Acquired Decline in Ultrafiltration in Peritoneal Dialysis: The Role of Glucose

Abstract

Ultrafiltration is essential in peritoneal dialysis (PD) for maintenance of euvolemia, making ultrafiltration insufficiency-preferably called ultrafiltration failure-an important complication. The mechanisms of ultrafiltration and ultrafiltration failure are more complex than generally assumed, especially after long-term treatment. Initially, ultrafiltration failure is mainly explained by a large number of perfused peritoneal microvessels, leading to a rapid decline of the crystalloid osmotic gradient, thereby decreasing aquaporin-mediated free water transport. The contribution of peritoneal interstitial tissue to ultrafiltration failure is limited during the first few years of PD, but becomes more important in long-term PD due to the development of interstitial fibrosis, which mainly consists of myofibroblasts. A dual hypothesis has been developed to explain why the continuous exposure of peritoneal tissues to the extremely high dialysate glucose concentrations causes progressive ultrafiltration decline. First, glucose absorption causes an increase of the intracellular NADH/NAD⁺ ratio, also called pseudohypoxia. Intracellular hypoxia stimulates myofibroblasts to produce profibrotic and angiogenetic factors, and the glucose transporter GLUT-1. Second, the increased GLUT-1 expression by myofibroblasts increases glucose uptake in these cells, leading to a reduction of the osmotic gradient for ultrafiltration. Reduction of peritoneal glucose exposure to prevent this vicious circle is essential for high-quality, long-term PD.

Keywords: free water transport; glucose transporters; hypoxia; myofibroblasts; osmolality; peritoneal dialysis; pseudohypoxia; small pore fluid transport; ultrafiltration insufficiency.

Figure 1.

The crystalloid osmotic gradient beteen the peritoneal cavity and the microcirculation. Schematic representation of the crystalloid osmotic gradient across the peritoneal interstitium in the first few years of PD, when only a small amount of fibroblasts is present (top panel), and the situation in long-term PD, where the gradient decreases in the interstitium due to cellular uptake of glucose (bottom panel). The peritoneal cavity lumen is covered with the mesothelial cell layer, the vascular lumen with endothelial cells, separated by small pores and resting on a basement membrane. AQP-1 is present in some endothelial cells. The lines show the estimated time course of the crystalloid osmotic pressure gradient between the dialysate-filled peritoneal cavity and the blood. Note the pressure gradient remains almost stable during the passage of fluid through the interstitium in patients at the start of PD, resulting in a high gradient for AQP-1 (top panel), but decreases in patients on long-term PD due to uptake of glucose by interstitial myofibroblasts, leading to a lower crystalloid osmotic pressure gradient (bottom panel).
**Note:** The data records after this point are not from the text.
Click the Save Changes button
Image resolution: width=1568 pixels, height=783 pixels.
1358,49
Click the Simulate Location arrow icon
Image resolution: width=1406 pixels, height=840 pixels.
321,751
ECM, extracellular matrix.

Figure 2.

The vicious circle between glucose-induced pseudohypoxia, increased GLUT-1 expression, and the consequent augmented glucose uptake by interstitial cells. The black ovals represent GLUT-1; the vertical oval symbolizes constitutive GLUT-1, the GLUT-1 induced by intracellular pseudohypoxia. The broken line symbolizes the vicious circle that can develop between glucose uptake, metabolism, pseudohypoxia, and increased GLUT-1 expression in the continuous presence of extremely high extracellular glucose concentrations.